针对当前模型对于复杂工况下的锂电池健康状态(State of Health, SOH)预测精度低的问题,本文提出一种结合Transformer和扩散模型(Diffusion)的锂电池SOH预测方法。通过融合非线性自回归外生输入(Nonlinear Auto-Regressive With Exogenous Inputs, NARX)机制与结构化状态空间模型,构建由卷积神经网络、Mamba模型和Transformer解码器和条件扩散模型组成的动态模型,旨在提高锂电池SOH的预测精度与泛化性能。首先,将多周期锂电池数据堆叠为三维张量并进行标准化处理,利用双路径特征输入模块分别提取多维时序特征和历史SOH关联信息。主路径通过卷积层和Mamba状态空间模型捕捉容量衰退的长程依赖关系,辅助路径使用历史SOH值实现时序特征增强。然后,Transformer解码器将根据NARX方法读取电池的动态行为,预测周期t时电池的SOH,以此完成NARX反馈环路,使模型能够合并其过去的预测。在模型输出端设计了条件扩散模型,通过条件特征引导扩散过程,有效抑制预测误差的累积并提升对噪声的鲁棒性。实验结果表明,所提出的模型能够实现准确的电池SOH预测,并且能够有效融合跨周期退化特征,实现了复杂工况下的锂电池SOH高精度预测。
英文摘要:
This paper proposes a lithium battery State of Health (SOH) prediction method that combines a diffusion model and a Transformer to address the issue of low accuracy in predicting the State of Health (SOH) of lithium batteries under complex operating conditions. By integrating the Nonlinear Auto Regression With Exogenous Input (NARX) mechanism with a structured state space model, a dynamic model consisting of convolutional neural network, Mamba model, Transformer decoder, and conditional spread model is constructed to improve the prediction accuracy and generalization performance of lithium battery State of Health (SOH). Firstly, stack the multi cycle lithium battery data into a three-dimensional tensor and standardize it. Use a dual path feature input module to extract multidimensional temporal features and historical SOH correlation information separately.

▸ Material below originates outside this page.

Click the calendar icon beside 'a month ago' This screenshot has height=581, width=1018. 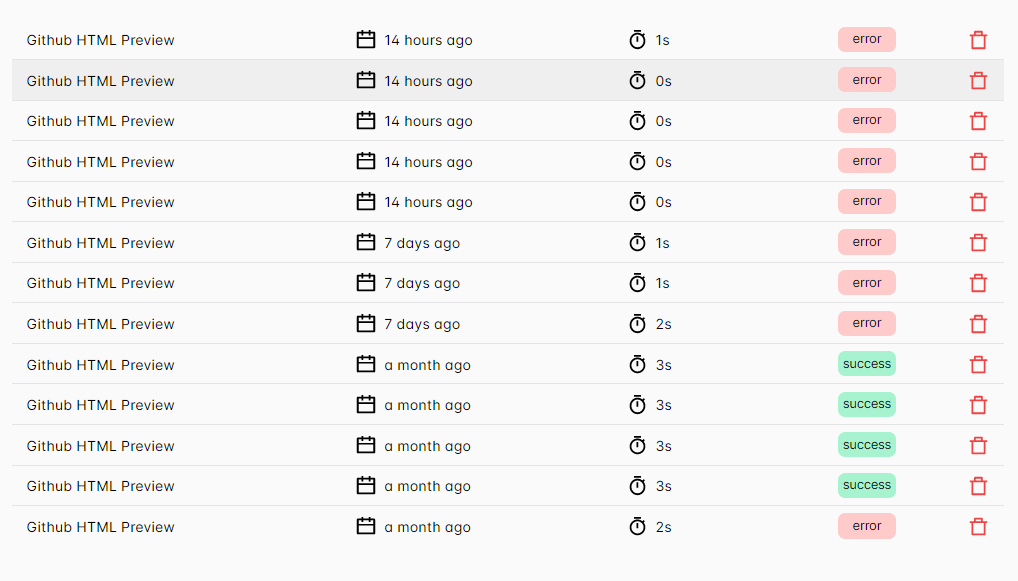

The main path captures the long-range dependencies of capacity decay through convolutional layers and Mamba state space models, while the auxiliary path uses historical SOH values to enhance temporal features. Then, the Transformer decoder will read the dynamic behavior of the battery based on the NARX method, predict the SOH of the battery at cycle t, and complete the NARX feedback loop to enable the model to merge its past predictions. A conditional diffusion model was designed at the output of the model, which guides the diffusion process through conditional features, effectively suppressing the accumulation of prediction errors and improving robustness to noise. The experimental results show that the proposed model can achieve accurate prediction of battery State of Health (SOH) and effectively integrate cross cycle degradation features, achieving high-precision prediction of lithium battery SOH under complex operating conditions.